Jean Yang, the former executive director of the Massachusetts Health Connector, said the state needed to take its own path because the state’s health care law established unique insurance programs that affect the market. All the health insurers participated in the decision-making and were “fully on board” with the state’s approach to data collection and analysis, she said, and the program was certified by the federal government.
But in recent months, data simulations gave insurers a glimpse of how much they might wind up paying. Saying the data contain duplications and errors, the Massachusetts Association of Health Plans on Jan. 15 wrote to Governor Charlie Baker and Secretary of Administration and Finance Kristen Lepore urging them to ask the federal government to allow the state to delay the risk adjustment program for a year. Lepore said she had received the letter and “will be reviewing it.”
Robert Kosior, chief financial officer of Health New England, a small Western Massachusetts insurer, said that despite serving a population known to be older and sicker, his company may have to pay. “The results many of the plans are seeing don’t seem to make sense,” Kosior said.
W. Patrick Hughes, president and chief executive of Worcester-based Fallon Community Health Plan, said early calculations show Fallon paying millions into the pool, but that “has nothing to do with the population. It’s the quality of the data.” Hughes said the data appear to exaggerate expenses associated with unhealthy patients while underestimating the costs of healthy ones.
“The risk adjustment is penalizing health plans that have done the most to help members get healthy and stay healthy,” Hughes said.
Under the latest simulations of the data, the nine members of the Massachusetts Association of Health Plans affected by the risk adjustment program all expect to make a payout.
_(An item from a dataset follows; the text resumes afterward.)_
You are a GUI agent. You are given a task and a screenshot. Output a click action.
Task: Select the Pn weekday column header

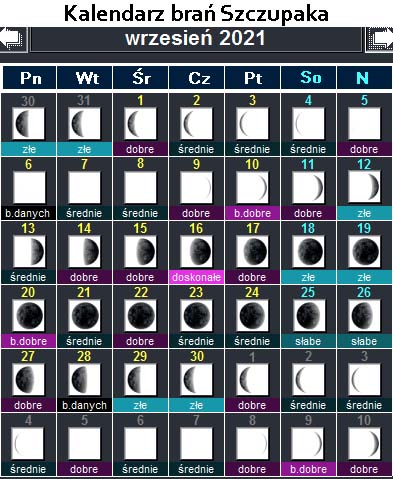coord(29,78)
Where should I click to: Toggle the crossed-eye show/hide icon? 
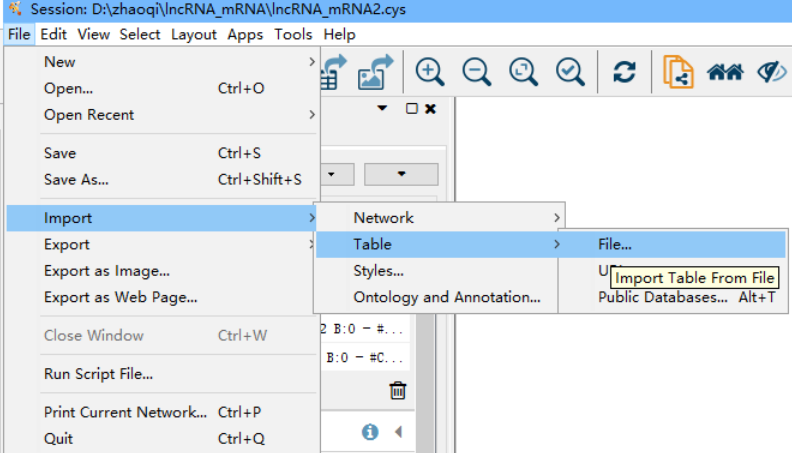[772, 72]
In aggregate, those payments are estimated to total $82.5 million this year, said association spokesman Eric Linzer. The bulk of that money, he said, is expected to go to Blue Cross.
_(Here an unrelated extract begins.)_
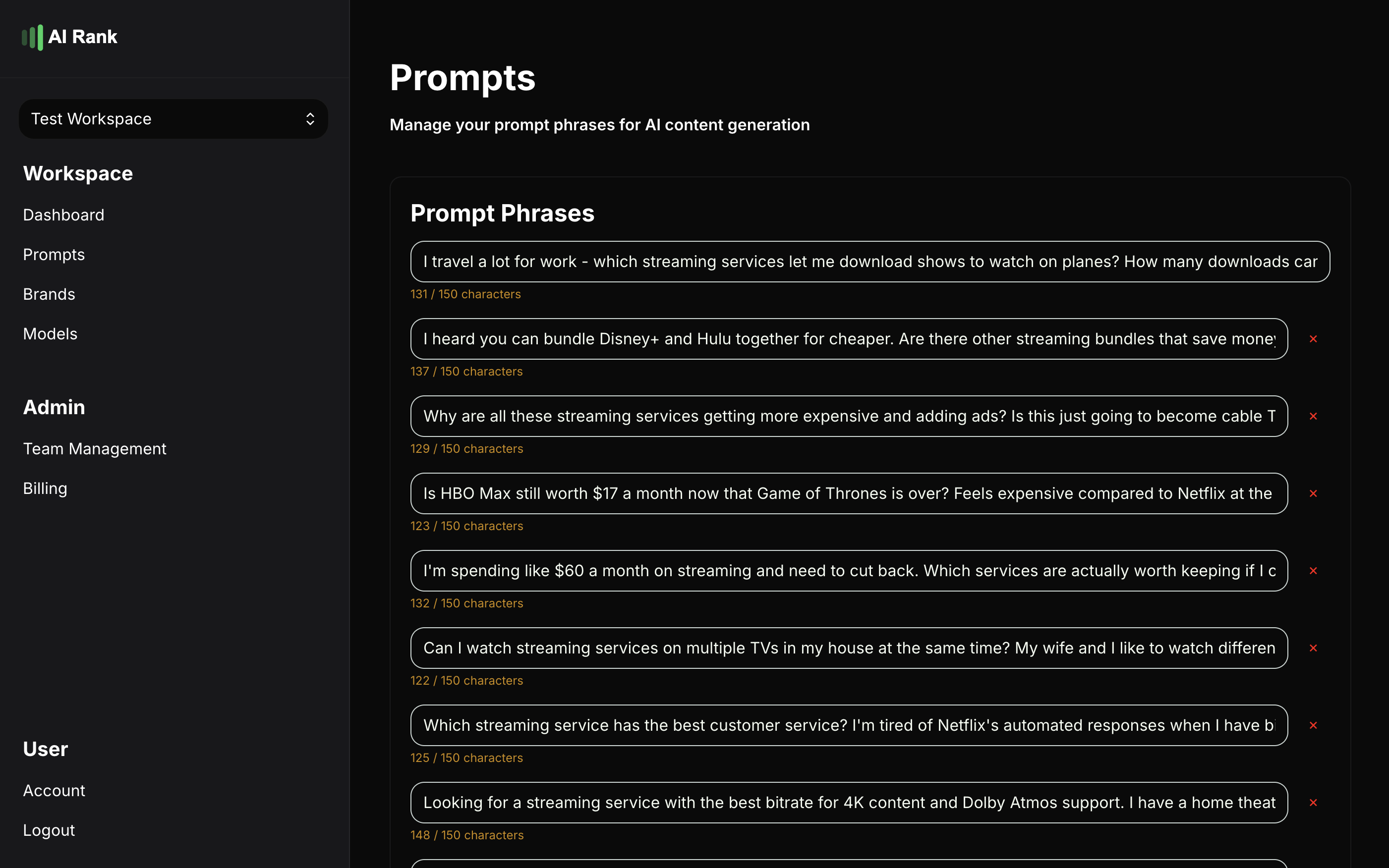Viewport: 1389px width, 868px height.
Task: Delete the multiple TVs prompt phrase
Action: point(1313,648)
“We need to get this data right before we start making a massive transfer of money,” said Lora Pellegrini, president of the health plan group.
Santangelo, the Blue Cross executive, acknowledged that Blue Cross expected to receive a payment, but said the amount can’t be known before summer because all the data have not been analyzed. As of Sept. 30, 2014, Blue Cross was anticipating a $30 million payment. The company had lost $142 million in the first three quarters of 2014.
Brian Rosman, research director for the advocacy group Health Care for All, said his organization opposes delaying the risk adjustment program.
“The answer to the poor data quality is to fix the data,” he said. If the program were delayed, “you would lose a year of the risk adjustments that are meant to make sure that insurers are indifferent to the health status of their members.”